Posted by Jason Kutarnia

01.12.2016 10:46 AM

As a team of data scientists, analysts and software developers, we didn’t expect to be praised as financial gurus. But in an industry of ever-present uncertainly and huge financial gains and losses at stake, Eureqa, the dynamic modeling engine, displays a unique competitive advantage in the technology stack: the ability to quickly derive extremely accurate and simple-to-understand models that predict what will happen in the future, and why.
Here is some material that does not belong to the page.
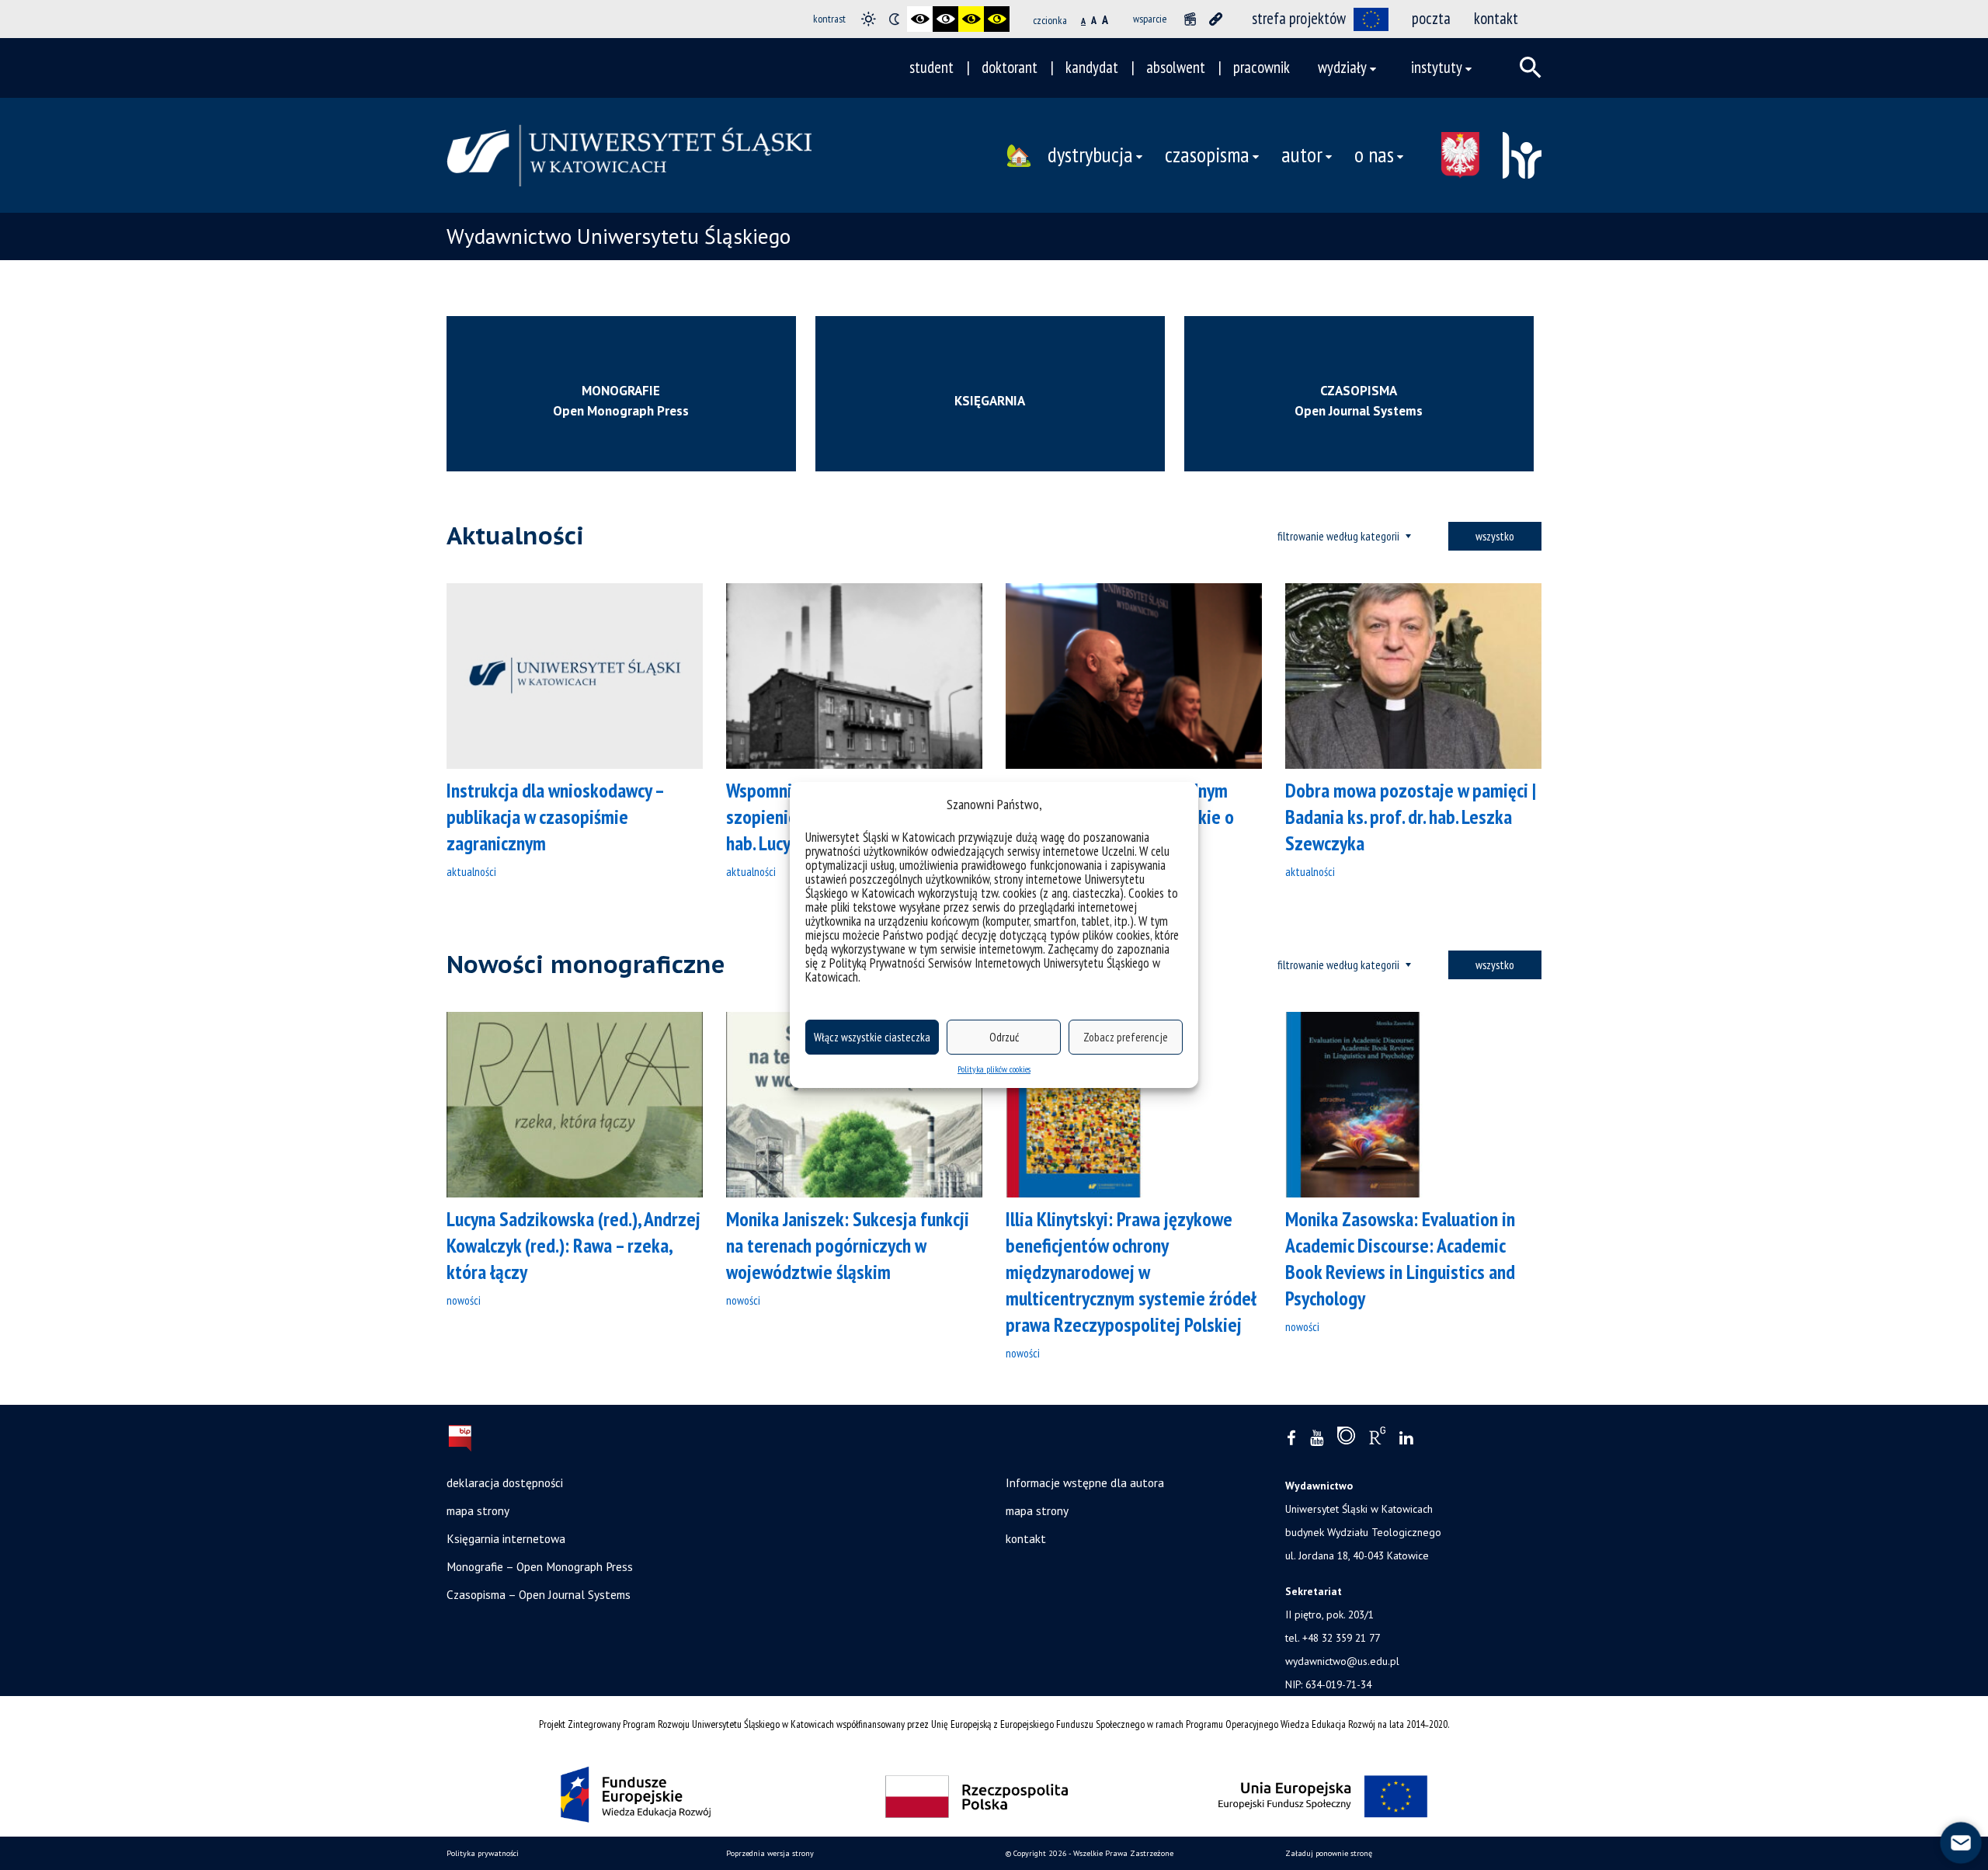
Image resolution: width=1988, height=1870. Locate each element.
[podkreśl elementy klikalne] (1216, 19)
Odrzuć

Typically, Wall Street employs elite squadrons of quants and analysts to build models to make forecasts about where individual stocks and other financial instruments are headed. Some firms, such as the consistently elite hedge funds, make delightful profits by “beating the market,” i.e., outperforming an industry-standard index like the S&P 500. Other financial institutions make their money simply off of the fees they charge for commissions. The laggards have significant room for improvement, where instead of leveraging only industry news and well-known metrics like return on equity, price/earnings ratio and idiosyncratic volatility, they could use stockpiles of data to search for signals and early indicators that an investment is primed to tumble or soar. Hunches and over-simplified metrics should be a thing of the past, and the proof should be in the pudding (the data). Some things, like natural disasters and leadership changes, are not always part of the data, but for everything else…there’s Mastercard. Err, Eureqa.

And for those overachievers – the hedge funds, the private wealth management firms, the day traders – who think they have mastered their own domain, we’re here to tell you, there’s a lot of room for improvement. Financial models are time-consuming to build, often to the tune of weeks or months to refine…and meanwhile, the markets, whether moving up or down, are making people money while you’re on the sidelines crafting your models. In addition to the time sink, manual human-made models with tools like R and SAS are not as accurate as they come, nor are they easy to interpret. The result is that firms are leaving millions on the table, and not understanding why the markets or assets behave as they do. It’s one thing to predict that real estate will beat the market in 2017, based on an algorithm that contains 2,000 variables and mind-numbingly complex transformations of those variables. But what if I could accurately predict that real estate in the Northeast U.S. will appreciate 10-12%, while I should leave the Midwest untouched, and the “drivers” of this growth will be 4 truly impactful variables: demographic growth of Millennials moving into the cities, wage increases, job growth, and a slowing of new construction permits. I could not only make more money, but I could justify all of my investments beforehand with a comprehensive understanding of “how things work.”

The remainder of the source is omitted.